There she met Frank O’Connor – the actor, not the Irish writer – and married
him in 1929. In 1934 they moved to New York.
That is when she
started to write seriously. Although she had been in the US for a decade, her
early years in Soviet Russia weighed on her. She wrote a novel about life in
Russia called We the Living in 1936;
next year she wrote a dystopia – a nightmare of a collectivist future – called Anthem. Neither did well in the States.
Then in 1943, she wrote The Fountainhead
– the story of an architect who defended his integrity against odds and eventually
won. That novel finally struck a chord, and presumably brought some prosperity
to Ayn Rand, for she and her husband moved to Los Angeles in 1943. It was made
into a film starring Gary Cooper and Patricia Neal in 1949.

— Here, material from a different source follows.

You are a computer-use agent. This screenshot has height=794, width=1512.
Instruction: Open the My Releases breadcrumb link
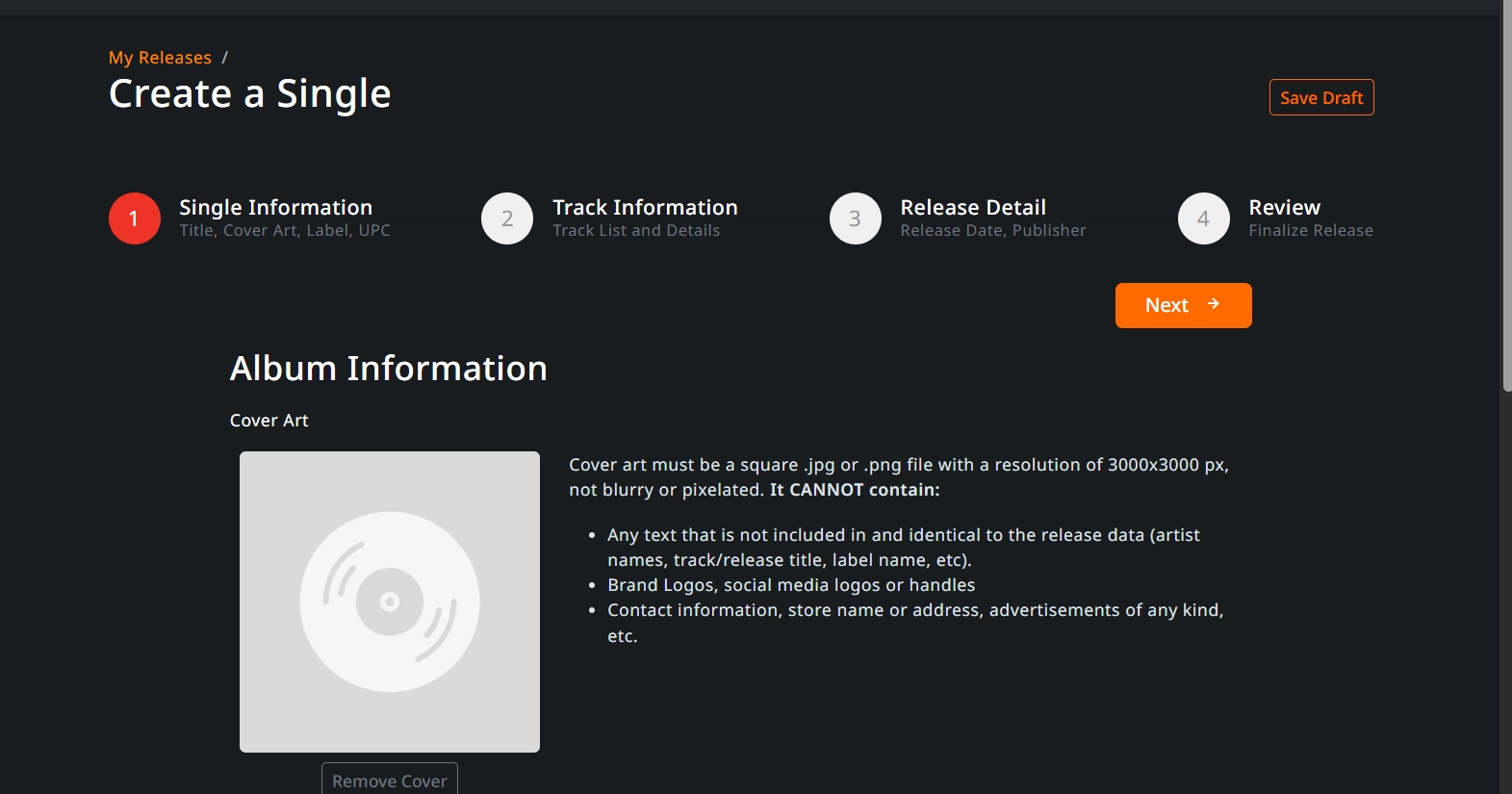pos(160,58)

In 1950, she met Nathaniel
Blumenthal (who later renamed himself Branden), coming straight out of college,
who became her principal acolyte. They soon moved to New York, and he became
her lover with the consent of the spouses of both. She set up an office in the
Empire State Building and he his Nathaniel Branden Institute in the basement.
There he would hold forth on the philosophy of Ayn Rand. Leslie Hanscom wrote
in Newsweek in 1961, “After three
hours of heroically rapt attention to Branden’s droning delivery, the fans were
rewarded by the personal apparition of Miss Rand herself – a lady with drilling
black eyes and Russian accent who often wears a brooch in the shape of a dollar
sign as her private icon….”
Murray N Rothbard, a follower of
Ludwig von Mises, wrote a number of deliciously catty pieces about Ayn Rand,
including a play, Mozart Was a Red,
where he describes her thus: “CARSON is a little woman with straight hair
seeping down one side of her face. Her figure can only be described as
protoplasmic, amorphous; her age, too, is indeterminate, but is presumably in
the fifties. She wears a shapeless suit with military shoulders, in the height
of fashion (Moscow, 1925). Her eyes are beady and intent, and when she talks,
she is invariably curled up, ready to strike.” Justin Raymondo writes, “With
her flowing cape, intense eyes, and long cigarette holder, Rand was the very
picture of eccentricity; she sometimes wore a tricornered hat, and at one point
carried a gold-knobbed cane. Her thick Russian accent added to the exoticism.
It is a measure of Rand's powerful personality – and the real key to
understanding the Rand cult – that, after a while, many of her leading
followers began to speak with a noticeable accent, although each and every one
of them had been born in North America.”
It is too late to meet Ayn Rand,
for she died in 1982. But she has quite a following; and as her readers will
testify, her philosophy has considerable appeal. If you want to learn more
about it, Barun Mitra of Liberty Institute has brought out a useful little introduction
(Ayn Rand at 100, ed Tibor Machan, Pragun
Publishers (D K Publishers Distributors), Rs 175), containing essays by her
most prominent followers about her philosophy and influence. It offers a quick
way of getting acquainted with her thought.